Фил. Те тела, следовательно, при приложении которых к нашим мы воспринимаем умеренную степень теплоты, должны быть признаны имеющими умеренную степень теплоты или теплоты в себе; и те, при приложении которых мы чувствуем подобную степень холода, должны считаться имеющими холод в себе.

Гил. Должны.

Фил. Может ли быть истинным какое-либо учение, которое неизбежно ведет человека к абсурду?

Гил. Без сомнения, не может.

Фил. Не является ли абсурдом думать, что одна и та же вещь должна быть в одно и то же время и холодной, и теплой? [pg 388] Гил. Является.

Фил. Предположим теперь, одна ваша рука горячая, а другая холодная, и что они обе одновременно опущены в один и тот же сосуд с водой, находящейся в промежуточном состоянии; не покажется ли вода холодной одной руке и теплой другой?

Гил. Покажется.

Фил. Не должны ли мы поэтому, согласно вашим принципам, заключить, что она действительно и холодная, и теплая в одно и то же время, то есть, согласно вашему собственному признанию, верить в абсурд?

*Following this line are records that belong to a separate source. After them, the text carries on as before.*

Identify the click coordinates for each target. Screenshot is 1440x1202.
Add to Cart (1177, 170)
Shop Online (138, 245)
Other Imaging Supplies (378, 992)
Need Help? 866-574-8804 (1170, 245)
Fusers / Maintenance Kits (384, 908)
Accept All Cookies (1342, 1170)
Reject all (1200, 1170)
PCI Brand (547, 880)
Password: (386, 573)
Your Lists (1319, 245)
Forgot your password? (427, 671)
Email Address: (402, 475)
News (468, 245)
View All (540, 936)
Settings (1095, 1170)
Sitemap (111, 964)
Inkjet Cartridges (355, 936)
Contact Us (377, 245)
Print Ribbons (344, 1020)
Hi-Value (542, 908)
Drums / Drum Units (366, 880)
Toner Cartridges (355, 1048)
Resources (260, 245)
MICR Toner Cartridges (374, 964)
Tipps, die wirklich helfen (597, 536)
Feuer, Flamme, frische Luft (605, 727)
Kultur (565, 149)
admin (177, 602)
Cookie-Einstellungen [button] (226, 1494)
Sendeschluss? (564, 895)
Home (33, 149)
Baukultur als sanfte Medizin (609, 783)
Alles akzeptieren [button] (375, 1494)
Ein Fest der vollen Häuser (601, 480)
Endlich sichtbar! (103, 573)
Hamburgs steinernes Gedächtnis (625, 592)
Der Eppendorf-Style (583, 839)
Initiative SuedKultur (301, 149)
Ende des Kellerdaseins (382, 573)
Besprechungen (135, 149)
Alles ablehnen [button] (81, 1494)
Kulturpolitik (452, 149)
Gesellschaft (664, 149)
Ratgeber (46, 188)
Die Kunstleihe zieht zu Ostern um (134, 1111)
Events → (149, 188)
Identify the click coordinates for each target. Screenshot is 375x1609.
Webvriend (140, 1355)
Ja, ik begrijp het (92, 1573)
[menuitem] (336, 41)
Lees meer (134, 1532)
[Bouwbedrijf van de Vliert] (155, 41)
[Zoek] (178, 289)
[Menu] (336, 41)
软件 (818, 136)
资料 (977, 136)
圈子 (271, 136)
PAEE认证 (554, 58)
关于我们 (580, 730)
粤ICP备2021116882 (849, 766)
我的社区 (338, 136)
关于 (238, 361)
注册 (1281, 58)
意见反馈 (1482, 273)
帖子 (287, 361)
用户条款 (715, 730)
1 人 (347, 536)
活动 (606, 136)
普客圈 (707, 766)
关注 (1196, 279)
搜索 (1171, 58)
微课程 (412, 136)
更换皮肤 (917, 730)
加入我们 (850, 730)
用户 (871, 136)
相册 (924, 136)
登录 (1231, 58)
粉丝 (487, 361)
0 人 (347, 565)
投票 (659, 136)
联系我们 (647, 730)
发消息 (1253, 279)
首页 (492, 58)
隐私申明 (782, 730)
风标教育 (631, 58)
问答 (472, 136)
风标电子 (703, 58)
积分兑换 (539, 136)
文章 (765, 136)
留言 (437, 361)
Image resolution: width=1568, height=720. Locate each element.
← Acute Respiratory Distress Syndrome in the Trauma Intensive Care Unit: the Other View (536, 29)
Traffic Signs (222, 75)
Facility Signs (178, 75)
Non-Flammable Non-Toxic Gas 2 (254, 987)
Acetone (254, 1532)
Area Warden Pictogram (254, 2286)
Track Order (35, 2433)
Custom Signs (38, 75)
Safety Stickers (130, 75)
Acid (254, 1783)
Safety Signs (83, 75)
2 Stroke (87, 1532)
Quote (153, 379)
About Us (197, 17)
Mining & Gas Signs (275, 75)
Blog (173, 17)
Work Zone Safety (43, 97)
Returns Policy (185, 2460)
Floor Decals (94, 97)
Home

Гил. Признаю, похоже на то.

Фил. Следовательно, сами принципы ложны, поскольку вы признали, что никакой истинный принцип не ведет к абсурду.

Гил. Но, в конце концов, может ли быть что-то более абсурдное, чем сказать, что в огне нет теплоты?

Фил. Чтобы сделать этот пункт еще яснее, скажите мне, не должны ли мы в двух совершенно одинаковых случаях выносить одинаковое суждение?

Гил. Должны.

Фил. Когда булавка колет ваш палец, не разрывает ли она и не разделяет ли волокна вашей плоти?

Гил. Разрывает.

Фил. А когда уголь обжигает ваш палец, делает ли он что-то большее?

Гил. Не делает.

Фил. Поскольку, следовательно, вы не судите, что само ощущение, вызванное булавкой, или что-либо подобное ему находится в булавке; вы не должны, в соответствии с тем, что вы сейчас признали, судить, что ощущение, вызванное огнем, или что-либо подобное ему находится в огне.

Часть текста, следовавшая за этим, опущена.